* TASK ITEM *
From the first line to the last, copy the data exactly.

Items from a data source

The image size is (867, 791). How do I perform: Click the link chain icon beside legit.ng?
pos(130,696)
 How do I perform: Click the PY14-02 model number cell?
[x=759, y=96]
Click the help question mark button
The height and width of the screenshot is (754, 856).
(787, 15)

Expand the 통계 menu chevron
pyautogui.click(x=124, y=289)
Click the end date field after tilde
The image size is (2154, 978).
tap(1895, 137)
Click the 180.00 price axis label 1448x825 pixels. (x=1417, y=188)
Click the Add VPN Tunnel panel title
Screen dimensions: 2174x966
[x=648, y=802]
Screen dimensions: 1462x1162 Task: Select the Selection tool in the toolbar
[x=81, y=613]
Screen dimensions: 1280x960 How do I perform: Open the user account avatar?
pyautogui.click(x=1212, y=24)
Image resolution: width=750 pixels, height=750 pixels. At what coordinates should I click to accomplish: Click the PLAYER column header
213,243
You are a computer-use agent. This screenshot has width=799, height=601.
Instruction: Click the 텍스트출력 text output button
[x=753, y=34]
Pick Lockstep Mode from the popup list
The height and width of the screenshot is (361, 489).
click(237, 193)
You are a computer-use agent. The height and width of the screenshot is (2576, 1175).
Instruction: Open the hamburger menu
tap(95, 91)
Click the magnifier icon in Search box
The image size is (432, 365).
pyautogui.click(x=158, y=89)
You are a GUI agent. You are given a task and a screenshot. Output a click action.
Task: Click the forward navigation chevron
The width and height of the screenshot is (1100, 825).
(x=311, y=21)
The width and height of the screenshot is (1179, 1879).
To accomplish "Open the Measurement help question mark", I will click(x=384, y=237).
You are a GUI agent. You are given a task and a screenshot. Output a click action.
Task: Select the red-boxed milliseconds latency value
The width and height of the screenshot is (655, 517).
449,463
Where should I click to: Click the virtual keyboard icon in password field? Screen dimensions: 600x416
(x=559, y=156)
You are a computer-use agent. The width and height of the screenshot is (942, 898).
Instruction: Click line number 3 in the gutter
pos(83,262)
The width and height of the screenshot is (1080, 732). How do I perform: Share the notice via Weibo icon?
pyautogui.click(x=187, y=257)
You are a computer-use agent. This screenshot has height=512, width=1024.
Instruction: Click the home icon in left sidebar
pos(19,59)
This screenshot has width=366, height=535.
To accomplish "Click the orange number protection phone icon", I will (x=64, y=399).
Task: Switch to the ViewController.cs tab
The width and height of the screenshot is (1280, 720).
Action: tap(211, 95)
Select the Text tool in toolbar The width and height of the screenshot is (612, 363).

* YOUR RESPONSE *
The image size is (867, 791). How do I perform: Click the link chain icon beside legit.ng?
pos(130,696)
 How do I perform: Click the PY14-02 model number cell?
[x=759, y=96]
Click the help question mark button
The height and width of the screenshot is (754, 856).
(787, 15)

Expand the 통계 menu chevron
pyautogui.click(x=124, y=289)
Click the end date field after tilde
The image size is (2154, 978).
tap(1895, 137)
Click the 180.00 price axis label 1448x825 pixels. (x=1417, y=188)
Click the Add VPN Tunnel panel title
Screen dimensions: 2174x966
[x=648, y=802]
Screen dimensions: 1462x1162 Task: Select the Selection tool in the toolbar
[x=81, y=613]
Screen dimensions: 1280x960 How do I perform: Open the user account avatar?
pyautogui.click(x=1212, y=24)
Image resolution: width=750 pixels, height=750 pixels. At what coordinates should I click to accomplish: Click the PLAYER column header
213,243
You are a computer-use agent. This screenshot has width=799, height=601.
Instruction: Click the 텍스트출력 text output button
[x=753, y=34]
Pick Lockstep Mode from the popup list
The height and width of the screenshot is (361, 489).
click(237, 193)
You are a computer-use agent. The height and width of the screenshot is (2576, 1175).
Instruction: Open the hamburger menu
tap(95, 91)
Click the magnifier icon in Search box
The image size is (432, 365).
pyautogui.click(x=158, y=89)
You are a GUI agent. You are given a task and a screenshot. Output a click action.
Task: Click the forward navigation chevron
The width and height of the screenshot is (1100, 825).
(x=311, y=21)
The width and height of the screenshot is (1179, 1879).
To accomplish "Open the Measurement help question mark", I will click(x=384, y=237).
You are a GUI agent. You are given a task and a screenshot. Output a click action.
Task: Select the red-boxed milliseconds latency value
The width and height of the screenshot is (655, 517).
449,463
Where should I click to: Click the virtual keyboard icon in password field? Screen dimensions: 600x416
(x=559, y=156)
You are a computer-use agent. The width and height of the screenshot is (942, 898).
Instruction: Click line number 3 in the gutter
pos(83,262)
The width and height of the screenshot is (1080, 732). How do I perform: Share the notice via Weibo icon?
pyautogui.click(x=187, y=257)
You are a computer-use agent. This screenshot has height=512, width=1024.
Instruction: Click the home icon in left sidebar
pos(19,59)
This screenshot has width=366, height=535.
To accomplish "Click the orange number protection phone icon", I will (x=64, y=399).
Task: Switch to the ViewController.cs tab
The width and height of the screenshot is (1280, 720).
Action: tap(211, 95)
Select the Text tool in toolbar The width and height of the screenshot is (612, 363).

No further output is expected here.